Brano scelto =>
□ □ □
Questo purtroppo non è quello che l’attuale governo sta facendo; più in generale non sembra quella appena illustrata la visione della scuola di chi ci governa. In particolare la manovra triennale varata dal ministro Tremonti col decreto n. 112 e i recenti provvedimenti del ministro Gelmini incidono negativamente sul sistema scolastico italiano. Sono previsti tagli di finanziamenti per circa 7,8 miliardi di euro nel triennio 2009-11 e tagli di personale per 130.000 unità di cui 87.000 docenti. Si comincia con il ritorno al maestro unico nelle elementari, invece dei tre ogni due classi: un bel salto all’indietro, mentre proprio le elementari rappresentano il meglio della scuola italiana. Altre conseguenze più evidenti e immediate saranno: il venir meno del tempo pieno come attività scolastica importante e la sua riduzione, nel migliore dei casi, a doposcuola, con un danno per i giovani e un aggravio di spesa per le famiglie; la chiusura di scuole nei piccoli comuni, nelle isole minori e nelle comunità montane con un aggravio dei costi per i comuni; l’aumento del numero di alunni per classe, il che comporta un probabile aumento dell’abbandono scolastico e le inevitabili maggiori difficoltà di integrazione dei bambini immigrati. Si penalizza così il lavoro degli insegnanti, dei precari in particolare, e a pagare il prezzo più alto saranno le donne, perché costituiscono il grosso del corpo docente e perché le donne mamme dovranno affrontare la riduzione del tempo pieno e prolungato. Il netto taglio che colpisce il corpo docente comporta inoltre la riduzione del numero degli insegnanti di sostegno.
□ □ □
(Dati memorizzati)
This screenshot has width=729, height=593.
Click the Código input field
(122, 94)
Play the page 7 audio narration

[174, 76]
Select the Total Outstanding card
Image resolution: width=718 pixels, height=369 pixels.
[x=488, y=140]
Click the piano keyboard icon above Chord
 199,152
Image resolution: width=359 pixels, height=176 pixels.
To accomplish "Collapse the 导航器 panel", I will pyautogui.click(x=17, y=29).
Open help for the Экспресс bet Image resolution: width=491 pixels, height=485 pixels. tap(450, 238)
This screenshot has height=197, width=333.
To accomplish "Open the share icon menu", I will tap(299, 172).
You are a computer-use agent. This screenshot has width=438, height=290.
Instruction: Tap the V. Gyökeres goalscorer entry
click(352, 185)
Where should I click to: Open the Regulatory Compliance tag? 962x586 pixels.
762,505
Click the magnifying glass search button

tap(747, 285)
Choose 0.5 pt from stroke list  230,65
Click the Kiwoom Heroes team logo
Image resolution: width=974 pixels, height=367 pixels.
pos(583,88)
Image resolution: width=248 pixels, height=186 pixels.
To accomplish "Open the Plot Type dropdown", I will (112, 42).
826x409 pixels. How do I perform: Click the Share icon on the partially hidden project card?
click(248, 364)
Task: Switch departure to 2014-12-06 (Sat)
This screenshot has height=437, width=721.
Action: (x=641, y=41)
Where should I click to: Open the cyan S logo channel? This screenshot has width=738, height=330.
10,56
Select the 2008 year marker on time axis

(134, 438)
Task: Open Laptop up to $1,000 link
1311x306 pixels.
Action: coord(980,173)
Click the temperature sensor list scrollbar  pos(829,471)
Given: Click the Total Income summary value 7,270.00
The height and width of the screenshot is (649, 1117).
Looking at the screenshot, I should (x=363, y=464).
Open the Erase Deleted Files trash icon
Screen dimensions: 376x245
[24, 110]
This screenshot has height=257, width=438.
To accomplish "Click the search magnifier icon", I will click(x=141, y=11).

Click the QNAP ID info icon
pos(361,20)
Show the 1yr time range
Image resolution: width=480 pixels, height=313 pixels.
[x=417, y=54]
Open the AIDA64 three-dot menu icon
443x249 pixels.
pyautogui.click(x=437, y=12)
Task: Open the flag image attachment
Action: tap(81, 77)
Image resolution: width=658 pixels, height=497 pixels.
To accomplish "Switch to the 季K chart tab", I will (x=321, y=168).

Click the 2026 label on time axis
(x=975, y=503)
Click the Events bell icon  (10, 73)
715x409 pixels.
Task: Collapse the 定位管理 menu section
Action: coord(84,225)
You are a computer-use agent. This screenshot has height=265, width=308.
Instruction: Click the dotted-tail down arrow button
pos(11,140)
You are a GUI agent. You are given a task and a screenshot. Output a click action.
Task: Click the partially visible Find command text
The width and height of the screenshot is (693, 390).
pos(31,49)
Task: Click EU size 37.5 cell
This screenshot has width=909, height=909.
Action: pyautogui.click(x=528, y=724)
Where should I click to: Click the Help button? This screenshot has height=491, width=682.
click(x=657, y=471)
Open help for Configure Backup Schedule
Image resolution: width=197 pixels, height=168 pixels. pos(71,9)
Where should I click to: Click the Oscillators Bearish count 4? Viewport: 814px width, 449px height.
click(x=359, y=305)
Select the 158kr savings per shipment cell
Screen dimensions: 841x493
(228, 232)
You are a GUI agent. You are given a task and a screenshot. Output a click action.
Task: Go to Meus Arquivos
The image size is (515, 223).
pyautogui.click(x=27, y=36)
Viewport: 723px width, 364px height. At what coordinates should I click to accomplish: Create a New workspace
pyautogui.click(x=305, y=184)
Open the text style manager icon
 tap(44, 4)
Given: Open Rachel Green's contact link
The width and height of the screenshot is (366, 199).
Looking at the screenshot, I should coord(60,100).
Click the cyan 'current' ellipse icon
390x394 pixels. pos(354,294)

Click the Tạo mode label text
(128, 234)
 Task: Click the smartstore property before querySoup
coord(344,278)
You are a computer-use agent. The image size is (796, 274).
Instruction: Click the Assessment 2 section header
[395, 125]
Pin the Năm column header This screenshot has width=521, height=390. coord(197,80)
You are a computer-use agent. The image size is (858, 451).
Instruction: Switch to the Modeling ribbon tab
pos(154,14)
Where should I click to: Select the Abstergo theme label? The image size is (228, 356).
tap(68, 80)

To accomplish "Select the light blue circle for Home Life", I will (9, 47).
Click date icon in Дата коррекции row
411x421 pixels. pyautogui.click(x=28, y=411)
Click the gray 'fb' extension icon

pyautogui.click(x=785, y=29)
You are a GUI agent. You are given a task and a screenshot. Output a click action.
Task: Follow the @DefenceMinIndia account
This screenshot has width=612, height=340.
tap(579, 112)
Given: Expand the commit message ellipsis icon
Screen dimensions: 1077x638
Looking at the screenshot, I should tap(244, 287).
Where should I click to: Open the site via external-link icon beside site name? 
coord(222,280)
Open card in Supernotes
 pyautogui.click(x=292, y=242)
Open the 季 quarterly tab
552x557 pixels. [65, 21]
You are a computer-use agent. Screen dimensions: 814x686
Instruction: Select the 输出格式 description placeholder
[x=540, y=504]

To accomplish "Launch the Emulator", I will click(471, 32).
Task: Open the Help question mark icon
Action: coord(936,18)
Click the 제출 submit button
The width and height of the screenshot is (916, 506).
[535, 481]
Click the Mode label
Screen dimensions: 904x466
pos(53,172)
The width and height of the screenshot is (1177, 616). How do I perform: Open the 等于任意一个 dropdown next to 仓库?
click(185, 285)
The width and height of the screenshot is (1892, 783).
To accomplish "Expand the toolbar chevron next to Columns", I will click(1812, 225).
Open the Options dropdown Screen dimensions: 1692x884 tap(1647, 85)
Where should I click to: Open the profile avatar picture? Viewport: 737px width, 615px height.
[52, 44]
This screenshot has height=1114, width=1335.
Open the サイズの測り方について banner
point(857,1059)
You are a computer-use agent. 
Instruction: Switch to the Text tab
□ □ □
Problemi da risolvere =>
1. Secondo il brano sui tagli alla scuola, a quanto ammontano i tagli di finanziamenti previsti nel triennio 2009-11?
2. Spiega perché, secondo il brano sui tagli alla scuola, saranno le donne a pagare il prezzo più alto.

Risposte per esercizio =>
1. Circa 7,8 miliardi di euro.

2. Le donne costituiscono il grosso del corpo docente, quindi sono le più colpite dai tagli al personale. Inoltre le donne che sono madri dovranno affrontare la riduzione del tempo pieno e prolungato.